Hello all,
TLDR: If you have a deployment of an azure-openai model, which path do you call to get chat completions?
We have a deployment visible in AI launchpad and in status running. This is ID dd5….b5
This is tied to a configuration that is using azure openai model (we intend to use gpt-3.5turbo).
In postman, we can make requests to endpoints such as /lm/deployments and indeed get information about the deployment. Showing that the authentication to the API is working. Example:
Now, we’d like to call the endpoint to get “chat completions”. i.e. passing a prompt and get a completion back.
Examples online suggest that completions are available under /v2/inference/deployments/<deploymentid>/v2/completions but this fails with a 404:
Indeed we found some conflicting info online and decided to try variations of the differents paths. They always return either a 404 or a 403.
Paths tested:
/v2/inference/deployments/dd5…b5/
/v2/inference/deployments/dd5…b5/v2/completions
/v2/inference/deployments/dd5…b5/v2/completion
/v2/inference/deployments/dd5…b5/v2/chat
/v2/inference/deployments/dd5…b5/v2/chat-completion
/v2/inference/deployments/dd5…b5/v2/query
/v2/inference/deployments/dd5…b5/chat-completion
/v2/inference/deployments/dd5…b5/chat
/v2/inference/deployments/dd5…b5/completions
/v2/inference/deployments/dd5…b5/query
These paths also fail but with 403 forbidden RBAC: access denied
/v2/lm/deployments/dd5…b5/v2/query
/v2/lm/deployments/dd5…b5/v2/completions
/v2/lm/deployments/dd5…b5/v2/chat-completions
…/chat/completions?api-version=v2
References and examples from the web:
This example suggest it should be /v2/inference/deployments/<YOUR_AICORE_DEPLOYMENT_ID>/v2/chat-completion
This example suggests it’s either /v2/completion or /v2/chat-completion at the end.
The CAP LLM plugin sample suggests it’s /chat/completions with an apiversion parameter with an undocumented value
This person is similarly confused about which path to use.
Question
Do you know what is the correct path please? Any help appreciated.

+---+

• _About this task_
In the forum post about calling an Azure OpenAI deployment, which model does the team intend to use? The entries that follow have no connection to the forum post.

• _Records shown_
+---+

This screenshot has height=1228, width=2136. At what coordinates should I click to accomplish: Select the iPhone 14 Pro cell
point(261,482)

+---+

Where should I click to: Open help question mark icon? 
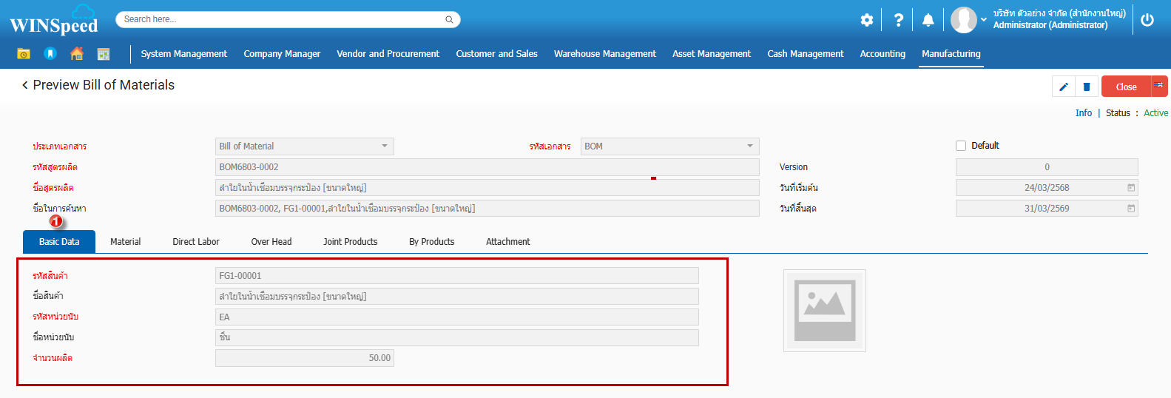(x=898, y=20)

+---+

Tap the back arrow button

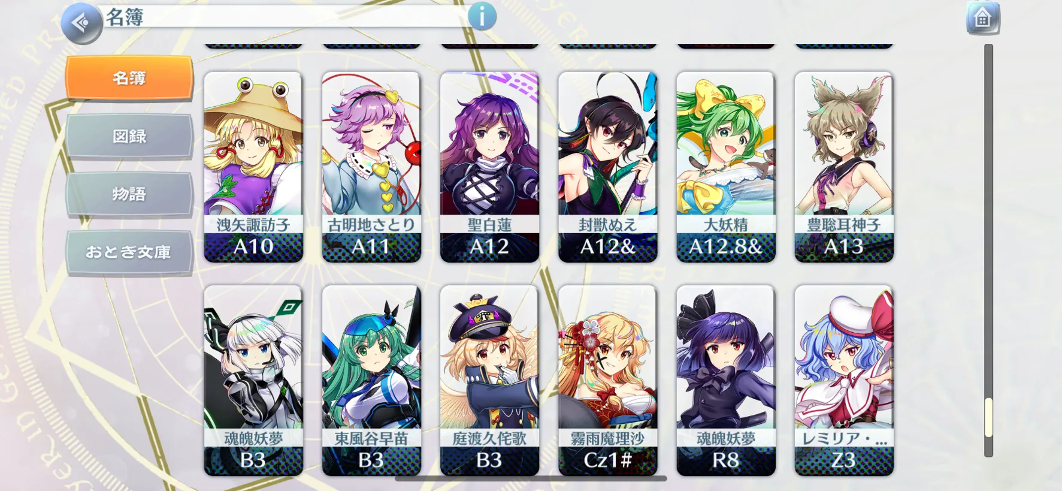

+---+

• _Response for this exercise_
gpt-3.5turbo